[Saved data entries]

Content starts

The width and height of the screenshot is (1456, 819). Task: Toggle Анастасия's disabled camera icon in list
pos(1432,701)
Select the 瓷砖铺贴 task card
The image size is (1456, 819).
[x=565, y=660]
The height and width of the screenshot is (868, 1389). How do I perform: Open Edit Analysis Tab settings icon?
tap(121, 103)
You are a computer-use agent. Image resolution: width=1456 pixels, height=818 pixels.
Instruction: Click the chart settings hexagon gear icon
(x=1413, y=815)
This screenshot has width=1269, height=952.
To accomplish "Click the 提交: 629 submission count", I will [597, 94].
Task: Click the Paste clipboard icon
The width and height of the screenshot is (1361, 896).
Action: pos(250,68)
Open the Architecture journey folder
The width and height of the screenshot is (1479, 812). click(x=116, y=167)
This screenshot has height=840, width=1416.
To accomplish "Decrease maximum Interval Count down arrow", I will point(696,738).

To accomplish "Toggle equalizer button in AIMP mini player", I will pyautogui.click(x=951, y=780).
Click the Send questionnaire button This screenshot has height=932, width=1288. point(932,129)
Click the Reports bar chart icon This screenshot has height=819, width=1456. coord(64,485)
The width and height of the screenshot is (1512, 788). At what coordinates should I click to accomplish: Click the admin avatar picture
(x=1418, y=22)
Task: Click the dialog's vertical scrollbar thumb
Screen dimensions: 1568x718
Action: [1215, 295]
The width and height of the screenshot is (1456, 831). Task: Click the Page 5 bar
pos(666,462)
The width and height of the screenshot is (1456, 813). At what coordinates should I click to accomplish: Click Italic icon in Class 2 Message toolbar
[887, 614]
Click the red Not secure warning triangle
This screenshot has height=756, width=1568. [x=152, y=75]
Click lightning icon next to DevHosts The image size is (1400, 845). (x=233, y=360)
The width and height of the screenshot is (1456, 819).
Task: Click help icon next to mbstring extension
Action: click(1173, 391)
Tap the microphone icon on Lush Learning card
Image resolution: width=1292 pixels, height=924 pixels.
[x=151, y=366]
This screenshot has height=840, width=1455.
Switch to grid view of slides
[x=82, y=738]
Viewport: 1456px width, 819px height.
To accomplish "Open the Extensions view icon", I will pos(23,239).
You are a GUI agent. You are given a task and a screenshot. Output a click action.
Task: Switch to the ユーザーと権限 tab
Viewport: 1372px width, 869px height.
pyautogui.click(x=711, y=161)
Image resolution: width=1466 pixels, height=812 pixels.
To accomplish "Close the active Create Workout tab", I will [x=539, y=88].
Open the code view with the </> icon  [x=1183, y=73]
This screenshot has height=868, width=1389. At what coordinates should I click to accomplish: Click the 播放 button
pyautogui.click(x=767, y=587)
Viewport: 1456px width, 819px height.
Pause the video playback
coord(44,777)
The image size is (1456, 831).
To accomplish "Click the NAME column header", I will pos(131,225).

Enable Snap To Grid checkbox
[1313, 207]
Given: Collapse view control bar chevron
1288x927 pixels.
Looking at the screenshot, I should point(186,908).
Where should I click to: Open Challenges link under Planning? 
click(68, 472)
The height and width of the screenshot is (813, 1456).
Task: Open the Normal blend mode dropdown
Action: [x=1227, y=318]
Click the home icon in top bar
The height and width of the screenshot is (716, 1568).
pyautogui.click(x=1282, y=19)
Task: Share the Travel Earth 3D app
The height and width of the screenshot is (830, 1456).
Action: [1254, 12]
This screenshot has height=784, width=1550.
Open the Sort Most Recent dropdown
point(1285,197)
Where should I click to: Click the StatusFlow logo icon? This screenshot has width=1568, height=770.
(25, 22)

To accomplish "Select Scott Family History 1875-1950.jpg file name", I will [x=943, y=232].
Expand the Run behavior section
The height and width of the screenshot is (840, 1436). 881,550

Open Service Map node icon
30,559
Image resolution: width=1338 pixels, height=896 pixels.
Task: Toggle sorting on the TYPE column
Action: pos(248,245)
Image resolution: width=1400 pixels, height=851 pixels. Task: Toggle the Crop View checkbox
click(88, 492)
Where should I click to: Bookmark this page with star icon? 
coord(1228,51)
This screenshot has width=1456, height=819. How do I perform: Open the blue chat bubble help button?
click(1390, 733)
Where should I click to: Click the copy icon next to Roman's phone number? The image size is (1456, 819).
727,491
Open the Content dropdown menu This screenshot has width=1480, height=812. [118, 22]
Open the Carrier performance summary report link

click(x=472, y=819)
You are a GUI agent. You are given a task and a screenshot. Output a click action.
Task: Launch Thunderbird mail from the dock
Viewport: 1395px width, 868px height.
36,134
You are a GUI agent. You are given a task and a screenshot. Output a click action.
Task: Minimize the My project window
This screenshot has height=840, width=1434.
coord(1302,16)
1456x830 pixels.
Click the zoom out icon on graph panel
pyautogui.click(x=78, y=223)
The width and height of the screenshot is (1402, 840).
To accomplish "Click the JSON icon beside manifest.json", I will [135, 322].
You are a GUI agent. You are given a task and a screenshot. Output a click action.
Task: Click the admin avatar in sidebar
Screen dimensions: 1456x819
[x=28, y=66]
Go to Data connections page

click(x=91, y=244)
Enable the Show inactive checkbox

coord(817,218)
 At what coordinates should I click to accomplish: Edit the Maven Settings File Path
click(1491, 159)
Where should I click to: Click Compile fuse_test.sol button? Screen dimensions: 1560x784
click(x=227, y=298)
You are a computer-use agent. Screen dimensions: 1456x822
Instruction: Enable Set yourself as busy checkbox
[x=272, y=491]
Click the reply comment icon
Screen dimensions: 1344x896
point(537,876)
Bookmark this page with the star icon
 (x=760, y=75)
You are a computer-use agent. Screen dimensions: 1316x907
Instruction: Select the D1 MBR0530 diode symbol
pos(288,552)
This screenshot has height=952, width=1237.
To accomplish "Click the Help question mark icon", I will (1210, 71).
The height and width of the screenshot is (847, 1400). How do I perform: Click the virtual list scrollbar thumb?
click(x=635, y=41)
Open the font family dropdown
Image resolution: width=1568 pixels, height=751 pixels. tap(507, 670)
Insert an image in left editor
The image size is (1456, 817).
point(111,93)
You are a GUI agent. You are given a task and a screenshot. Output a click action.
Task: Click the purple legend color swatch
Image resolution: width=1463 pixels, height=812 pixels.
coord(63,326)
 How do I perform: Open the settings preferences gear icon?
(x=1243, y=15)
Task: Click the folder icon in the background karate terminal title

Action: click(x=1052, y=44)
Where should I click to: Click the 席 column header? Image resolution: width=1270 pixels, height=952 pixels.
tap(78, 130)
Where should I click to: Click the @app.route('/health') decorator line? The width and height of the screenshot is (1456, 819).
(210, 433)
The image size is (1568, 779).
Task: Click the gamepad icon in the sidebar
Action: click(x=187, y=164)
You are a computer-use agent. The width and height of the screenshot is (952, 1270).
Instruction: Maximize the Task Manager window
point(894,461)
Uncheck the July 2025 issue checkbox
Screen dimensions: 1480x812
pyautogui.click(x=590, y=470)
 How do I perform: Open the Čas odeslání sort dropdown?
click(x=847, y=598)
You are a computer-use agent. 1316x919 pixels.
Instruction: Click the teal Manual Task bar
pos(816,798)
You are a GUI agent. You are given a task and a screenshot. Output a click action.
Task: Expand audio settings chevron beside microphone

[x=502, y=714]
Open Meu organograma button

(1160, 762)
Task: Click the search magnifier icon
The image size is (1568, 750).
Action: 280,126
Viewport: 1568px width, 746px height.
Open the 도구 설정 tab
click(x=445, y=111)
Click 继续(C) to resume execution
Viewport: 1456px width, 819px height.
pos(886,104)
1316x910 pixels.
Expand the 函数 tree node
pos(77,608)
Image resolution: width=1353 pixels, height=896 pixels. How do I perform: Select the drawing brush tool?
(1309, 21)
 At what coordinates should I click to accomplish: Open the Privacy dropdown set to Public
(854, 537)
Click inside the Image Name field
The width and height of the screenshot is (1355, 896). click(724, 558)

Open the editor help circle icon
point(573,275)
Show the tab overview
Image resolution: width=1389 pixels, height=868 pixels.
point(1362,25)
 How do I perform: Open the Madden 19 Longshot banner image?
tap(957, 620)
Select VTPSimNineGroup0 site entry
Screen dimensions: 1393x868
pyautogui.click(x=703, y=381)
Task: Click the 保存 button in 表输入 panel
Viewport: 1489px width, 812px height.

Content ends

● **TASK STATEMENT**:
Whenever the word "computer" shows up in a line of the entries, copy that line.

● **EXERCISE ANSWER**:
You are a computer-use agent. Image resolution: width=1456 pixels, height=818 pixels.
You are a computer-use agent. Screen dimensions: 1456x822
You are a computer-use agent. Screen dimensions: 1316x907
You are a computer-use agent. The width and height of the screenshot is (952, 1270).
You are a computer-use agent. 1316x919 pixels.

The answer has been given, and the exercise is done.